* START *

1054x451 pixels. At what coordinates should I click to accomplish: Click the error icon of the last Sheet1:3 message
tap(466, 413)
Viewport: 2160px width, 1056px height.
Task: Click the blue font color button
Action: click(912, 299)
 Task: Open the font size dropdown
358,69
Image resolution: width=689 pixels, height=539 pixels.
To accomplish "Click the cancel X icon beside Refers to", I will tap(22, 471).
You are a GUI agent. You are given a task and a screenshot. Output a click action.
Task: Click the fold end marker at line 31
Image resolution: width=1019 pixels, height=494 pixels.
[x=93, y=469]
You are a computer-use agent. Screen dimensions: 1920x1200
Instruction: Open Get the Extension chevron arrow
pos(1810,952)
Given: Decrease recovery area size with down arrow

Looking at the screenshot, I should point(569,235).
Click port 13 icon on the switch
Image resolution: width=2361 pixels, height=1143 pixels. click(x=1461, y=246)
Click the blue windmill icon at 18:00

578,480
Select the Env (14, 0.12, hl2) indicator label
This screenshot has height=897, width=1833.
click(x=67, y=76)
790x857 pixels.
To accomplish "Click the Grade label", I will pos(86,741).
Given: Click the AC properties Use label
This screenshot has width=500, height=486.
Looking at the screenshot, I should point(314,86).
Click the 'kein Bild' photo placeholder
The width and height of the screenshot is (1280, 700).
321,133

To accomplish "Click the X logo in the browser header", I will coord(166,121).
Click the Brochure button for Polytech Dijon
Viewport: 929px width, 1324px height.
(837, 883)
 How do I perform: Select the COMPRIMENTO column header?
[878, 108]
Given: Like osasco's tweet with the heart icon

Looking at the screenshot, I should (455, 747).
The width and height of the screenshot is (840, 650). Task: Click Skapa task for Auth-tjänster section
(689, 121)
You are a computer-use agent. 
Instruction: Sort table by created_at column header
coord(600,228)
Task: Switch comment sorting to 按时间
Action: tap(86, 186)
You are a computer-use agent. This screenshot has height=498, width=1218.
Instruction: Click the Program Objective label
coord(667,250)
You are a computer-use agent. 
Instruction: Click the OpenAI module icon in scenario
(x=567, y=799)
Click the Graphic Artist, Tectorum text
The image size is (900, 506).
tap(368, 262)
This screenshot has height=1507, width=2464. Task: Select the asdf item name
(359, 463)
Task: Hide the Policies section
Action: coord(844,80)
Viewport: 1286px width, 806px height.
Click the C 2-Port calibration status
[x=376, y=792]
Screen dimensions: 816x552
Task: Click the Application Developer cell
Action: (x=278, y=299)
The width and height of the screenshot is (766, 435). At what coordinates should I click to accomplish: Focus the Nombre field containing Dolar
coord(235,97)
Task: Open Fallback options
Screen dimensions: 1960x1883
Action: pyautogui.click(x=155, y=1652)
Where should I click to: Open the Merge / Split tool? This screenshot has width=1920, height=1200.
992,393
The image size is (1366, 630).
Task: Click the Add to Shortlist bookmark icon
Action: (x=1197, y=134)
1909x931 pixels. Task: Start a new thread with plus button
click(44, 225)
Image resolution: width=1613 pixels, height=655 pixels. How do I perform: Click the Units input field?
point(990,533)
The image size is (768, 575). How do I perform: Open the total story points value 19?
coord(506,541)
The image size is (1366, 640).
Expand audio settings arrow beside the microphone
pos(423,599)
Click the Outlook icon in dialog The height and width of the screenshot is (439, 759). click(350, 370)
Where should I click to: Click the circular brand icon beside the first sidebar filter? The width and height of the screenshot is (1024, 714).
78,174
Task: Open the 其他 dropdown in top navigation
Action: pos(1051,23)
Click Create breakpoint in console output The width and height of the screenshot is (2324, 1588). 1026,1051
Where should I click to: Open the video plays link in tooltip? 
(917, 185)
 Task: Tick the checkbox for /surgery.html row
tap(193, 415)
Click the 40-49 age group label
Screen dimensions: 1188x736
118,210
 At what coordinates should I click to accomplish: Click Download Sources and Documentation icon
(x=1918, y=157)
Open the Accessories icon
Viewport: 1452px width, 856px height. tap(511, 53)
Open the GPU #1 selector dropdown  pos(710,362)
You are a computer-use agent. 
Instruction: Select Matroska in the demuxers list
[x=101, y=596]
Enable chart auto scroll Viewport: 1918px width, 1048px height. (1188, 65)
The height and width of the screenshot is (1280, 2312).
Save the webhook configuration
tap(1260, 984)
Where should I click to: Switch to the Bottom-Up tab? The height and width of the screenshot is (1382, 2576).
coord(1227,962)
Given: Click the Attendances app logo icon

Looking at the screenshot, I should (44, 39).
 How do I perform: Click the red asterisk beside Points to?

* END *

**WHAT YOU WILL DO:** Write out every line of the rows above as a numbered list, skipping blank lines.

**WRITTEN ANSWER:**
1. 1054x451 pixels. At what coordinates should I click to accomplish: Click the error icon of the last Sheet1:3 message
2. tap(466, 413)
3. Viewport: 2160px width, 1056px height.
4. Task: Click the blue font color button
5. Action: click(912, 299)
6.  Task: Open the font size dropdown
7. 358,69
8. Image resolution: width=689 pixels, height=539 pixels.
9. To accomplish "Click the cancel X icon beside Refers to", I will tap(22, 471).
10. You are a GUI agent. You are given a task and a screenshot. Output a click action.
11. Task: Click the fold end marker at line 31
12. Image resolution: width=1019 pixels, height=494 pixels.
13. [x=93, y=469]
14. You are a computer-use agent. Screen dimensions: 1920x1200
15. Instruction: Open Get the Extension chevron arrow
16. pos(1810,952)
17. Given: Decrease recovery area size with down arrow
18. Looking at the screenshot, I should point(569,235).
19. Click port 13 icon on the switch
20. Image resolution: width=2361 pixels, height=1143 pixels. click(x=1461, y=246)
21. Click the blue windmill icon at 18:00
22. 578,480
23. Select the Env (14, 0.12, hl2) indicator label
24. This screenshot has height=897, width=1833.
25. click(x=67, y=76)
26. 790x857 pixels.
27. To accomplish "Click the Grade label", I will pos(86,741).
28. Given: Click the AC properties Use label
29. This screenshot has width=500, height=486.
30. Looking at the screenshot, I should point(314,86).
31. Click the 'kein Bild' photo placeholder
32. The width and height of the screenshot is (1280, 700).
33. 321,133
34. To accomplish "Click the X logo in the browser header", I will coord(166,121).
35. Click the Brochure button for Polytech Dijon
36. Viewport: 929px width, 1324px height.
37. (837, 883)
38.  How do I perform: Select the COMPRIMENTO column header?
39. [878, 108]
40. Given: Like osasco's tweet with the heart icon
41. Looking at the screenshot, I should (455, 747).
42. The width and height of the screenshot is (840, 650). Task: Click Skapa task for Auth-tjänster section
43. (689, 121)
44. You are a computer-use agent. 
45. Instruction: Sort table by created_at column header
46. coord(600,228)
47. Task: Switch comment sorting to 按时间
48. Action: tap(86, 186)
49. You are a computer-use agent. This screenshot has height=498, width=1218.
50. Instruction: Click the Program Objective label
51. coord(667,250)
52. You are a computer-use agent. 
53. Instruction: Click the OpenAI module icon in scenario
54. (x=567, y=799)
55. Click the Graphic Artist, Tectorum text
56. The image size is (900, 506).
57. tap(368, 262)
58. This screenshot has height=1507, width=2464. Task: Select the asdf item name
59. (359, 463)
60. Task: Hide the Policies section
61. Action: coord(844,80)
62. Viewport: 1286px width, 806px height.
63. Click the C 2-Port calibration status
64. [x=376, y=792]
65. Screen dimensions: 816x552
66. Task: Click the Application Developer cell
67. Action: (x=278, y=299)
68. The width and height of the screenshot is (766, 435). At what coordinates should I click to accomplish: Focus the Nombre field containing Dolar
69. coord(235,97)
70. Task: Open Fallback options
71. Screen dimensions: 1960x1883
72. Action: pyautogui.click(x=155, y=1652)
73. Where should I click to: Open the Merge / Split tool? This screenshot has width=1920, height=1200.
74. 992,393
75. The image size is (1366, 630).
76. Task: Click the Add to Shortlist bookmark icon
77. Action: (x=1197, y=134)
78. 1909x931 pixels. Task: Start a new thread with plus button
79. click(44, 225)
80. Image resolution: width=1613 pixels, height=655 pixels. How do I perform: Click the Units input field?
81. point(990,533)
82. The image size is (768, 575). How do I perform: Open the total story points value 19?
83. coord(506,541)
84. The image size is (1366, 640).
85. Expand audio settings arrow beside the microphone
86. pos(423,599)
87. Click the Outlook icon in dialog The height and width of the screenshot is (439, 759). click(350, 370)
88. Where should I click to: Click the circular brand icon beside the first sidebar filter? The width and height of the screenshot is (1024, 714).
89. 78,174
90. Task: Open the 其他 dropdown in top navigation
91. Action: pos(1051,23)
92. Click Create breakpoint in console output The width and height of the screenshot is (2324, 1588). 1026,1051
93. Where should I click to: Open the video plays link in tooltip? 
94. (917, 185)
95.  Task: Tick the checkbox for /surgery.html row
96. tap(193, 415)
97. Click the 40-49 age group label
98. Screen dimensions: 1188x736
99. 118,210
100.  At what coordinates should I click to accomplish: Click Download Sources and Documentation icon
101. (x=1918, y=157)
102. Open the Accessories icon
103. Viewport: 1452px width, 856px height. tap(511, 53)
104. Open the GPU #1 selector dropdown  pos(710,362)
105. You are a computer-use agent. 
106. Instruction: Select Matroska in the demuxers list
107. [x=101, y=596]
108. Enable chart auto scroll Viewport: 1918px width, 1048px height. (1188, 65)
109. The height and width of the screenshot is (1280, 2312).
110. Save the webhook configuration
111. tap(1260, 984)
112. Where should I click to: Switch to the Bottom-Up tab? The height and width of the screenshot is (1382, 2576).
113. coord(1227,962)
114. Given: Click the Attendances app logo icon
115. Looking at the screenshot, I should (44, 39).
116.  How do I perform: Click the red asterisk beside Points to?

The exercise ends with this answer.